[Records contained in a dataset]
◆ ◆ ◆ ◆

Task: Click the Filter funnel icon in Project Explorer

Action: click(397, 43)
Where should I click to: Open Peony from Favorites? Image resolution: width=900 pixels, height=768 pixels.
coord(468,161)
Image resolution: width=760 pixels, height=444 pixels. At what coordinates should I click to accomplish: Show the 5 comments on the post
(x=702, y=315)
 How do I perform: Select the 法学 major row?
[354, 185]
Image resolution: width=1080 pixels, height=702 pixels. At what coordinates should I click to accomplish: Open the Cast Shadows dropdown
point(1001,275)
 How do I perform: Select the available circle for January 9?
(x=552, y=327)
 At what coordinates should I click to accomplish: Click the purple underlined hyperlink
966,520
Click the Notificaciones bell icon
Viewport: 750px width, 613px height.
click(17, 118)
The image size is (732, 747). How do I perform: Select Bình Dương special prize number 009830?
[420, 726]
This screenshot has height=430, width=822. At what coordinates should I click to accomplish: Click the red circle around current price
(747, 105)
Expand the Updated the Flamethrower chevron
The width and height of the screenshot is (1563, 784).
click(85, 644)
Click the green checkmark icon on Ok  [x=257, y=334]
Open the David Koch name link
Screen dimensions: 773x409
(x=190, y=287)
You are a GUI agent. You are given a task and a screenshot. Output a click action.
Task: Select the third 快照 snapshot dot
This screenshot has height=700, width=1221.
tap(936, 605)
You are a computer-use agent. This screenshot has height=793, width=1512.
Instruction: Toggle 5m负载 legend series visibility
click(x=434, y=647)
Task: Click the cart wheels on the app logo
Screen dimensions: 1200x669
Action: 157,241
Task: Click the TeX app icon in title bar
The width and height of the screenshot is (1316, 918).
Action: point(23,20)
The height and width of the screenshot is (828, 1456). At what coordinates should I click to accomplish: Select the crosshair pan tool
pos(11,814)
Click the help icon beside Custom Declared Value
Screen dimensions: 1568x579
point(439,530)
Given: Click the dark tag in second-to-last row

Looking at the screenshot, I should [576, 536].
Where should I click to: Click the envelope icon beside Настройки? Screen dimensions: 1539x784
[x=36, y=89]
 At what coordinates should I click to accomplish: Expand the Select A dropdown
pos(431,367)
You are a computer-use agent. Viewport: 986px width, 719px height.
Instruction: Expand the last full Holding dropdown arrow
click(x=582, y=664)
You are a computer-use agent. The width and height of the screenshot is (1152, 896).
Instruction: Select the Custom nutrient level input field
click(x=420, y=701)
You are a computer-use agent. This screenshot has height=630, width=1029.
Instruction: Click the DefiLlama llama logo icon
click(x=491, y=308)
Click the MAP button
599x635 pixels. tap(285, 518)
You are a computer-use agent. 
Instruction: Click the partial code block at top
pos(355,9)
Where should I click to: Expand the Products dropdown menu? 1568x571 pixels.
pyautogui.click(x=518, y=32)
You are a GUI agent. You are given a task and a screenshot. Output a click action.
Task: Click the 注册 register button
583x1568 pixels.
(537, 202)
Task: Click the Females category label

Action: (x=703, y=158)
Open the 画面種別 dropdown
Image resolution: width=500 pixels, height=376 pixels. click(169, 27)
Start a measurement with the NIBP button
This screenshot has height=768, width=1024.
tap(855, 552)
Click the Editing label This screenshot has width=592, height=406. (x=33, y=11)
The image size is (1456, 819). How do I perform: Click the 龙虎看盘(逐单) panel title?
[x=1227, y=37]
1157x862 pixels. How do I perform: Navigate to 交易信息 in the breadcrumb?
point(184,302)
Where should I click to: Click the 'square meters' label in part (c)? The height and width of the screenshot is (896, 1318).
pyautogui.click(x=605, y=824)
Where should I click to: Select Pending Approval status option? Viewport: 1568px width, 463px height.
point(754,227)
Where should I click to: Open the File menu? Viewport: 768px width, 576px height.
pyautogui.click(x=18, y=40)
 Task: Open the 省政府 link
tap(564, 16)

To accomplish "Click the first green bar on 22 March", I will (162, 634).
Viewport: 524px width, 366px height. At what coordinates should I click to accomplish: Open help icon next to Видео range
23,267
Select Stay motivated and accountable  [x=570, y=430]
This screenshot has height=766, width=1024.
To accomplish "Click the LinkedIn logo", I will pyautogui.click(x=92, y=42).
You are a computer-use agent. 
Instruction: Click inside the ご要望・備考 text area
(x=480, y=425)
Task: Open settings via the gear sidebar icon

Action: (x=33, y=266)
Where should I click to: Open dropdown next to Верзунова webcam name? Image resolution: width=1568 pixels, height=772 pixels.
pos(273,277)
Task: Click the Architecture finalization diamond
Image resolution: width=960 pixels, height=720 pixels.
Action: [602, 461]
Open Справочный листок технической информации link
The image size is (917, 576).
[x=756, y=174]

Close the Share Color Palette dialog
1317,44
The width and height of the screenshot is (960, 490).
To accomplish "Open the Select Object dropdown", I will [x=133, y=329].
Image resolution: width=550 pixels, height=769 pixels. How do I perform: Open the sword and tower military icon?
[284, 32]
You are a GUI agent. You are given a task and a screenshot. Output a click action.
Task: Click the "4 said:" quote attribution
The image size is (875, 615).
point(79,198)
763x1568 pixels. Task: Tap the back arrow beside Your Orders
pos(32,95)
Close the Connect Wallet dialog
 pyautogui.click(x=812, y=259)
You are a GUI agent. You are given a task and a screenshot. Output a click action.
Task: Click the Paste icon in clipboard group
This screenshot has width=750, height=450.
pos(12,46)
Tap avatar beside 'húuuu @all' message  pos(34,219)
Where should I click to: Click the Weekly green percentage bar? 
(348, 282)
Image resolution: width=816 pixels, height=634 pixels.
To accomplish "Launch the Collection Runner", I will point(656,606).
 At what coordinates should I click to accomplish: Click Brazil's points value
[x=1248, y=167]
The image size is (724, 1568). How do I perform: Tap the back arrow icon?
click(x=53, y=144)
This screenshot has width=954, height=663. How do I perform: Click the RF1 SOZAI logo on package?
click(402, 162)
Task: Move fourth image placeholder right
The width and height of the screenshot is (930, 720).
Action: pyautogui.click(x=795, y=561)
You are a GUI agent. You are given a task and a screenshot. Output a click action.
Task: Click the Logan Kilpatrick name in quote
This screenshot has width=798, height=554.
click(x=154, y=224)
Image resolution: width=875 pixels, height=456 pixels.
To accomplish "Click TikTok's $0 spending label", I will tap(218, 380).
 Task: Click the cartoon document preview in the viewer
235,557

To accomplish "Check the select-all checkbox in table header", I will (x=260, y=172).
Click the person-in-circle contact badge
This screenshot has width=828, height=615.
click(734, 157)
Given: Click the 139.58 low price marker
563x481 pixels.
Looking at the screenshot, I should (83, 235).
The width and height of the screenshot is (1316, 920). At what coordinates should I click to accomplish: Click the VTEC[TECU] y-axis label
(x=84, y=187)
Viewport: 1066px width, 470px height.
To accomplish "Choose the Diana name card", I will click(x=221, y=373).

◆ ◆ ◆ ◆

# Prompt
When a line in the records above holds "quote", that line is to be reported.

# Final answer
Task: Click the "4 said:" quote attribution
Task: Click the Logan Kilpatrick name in quote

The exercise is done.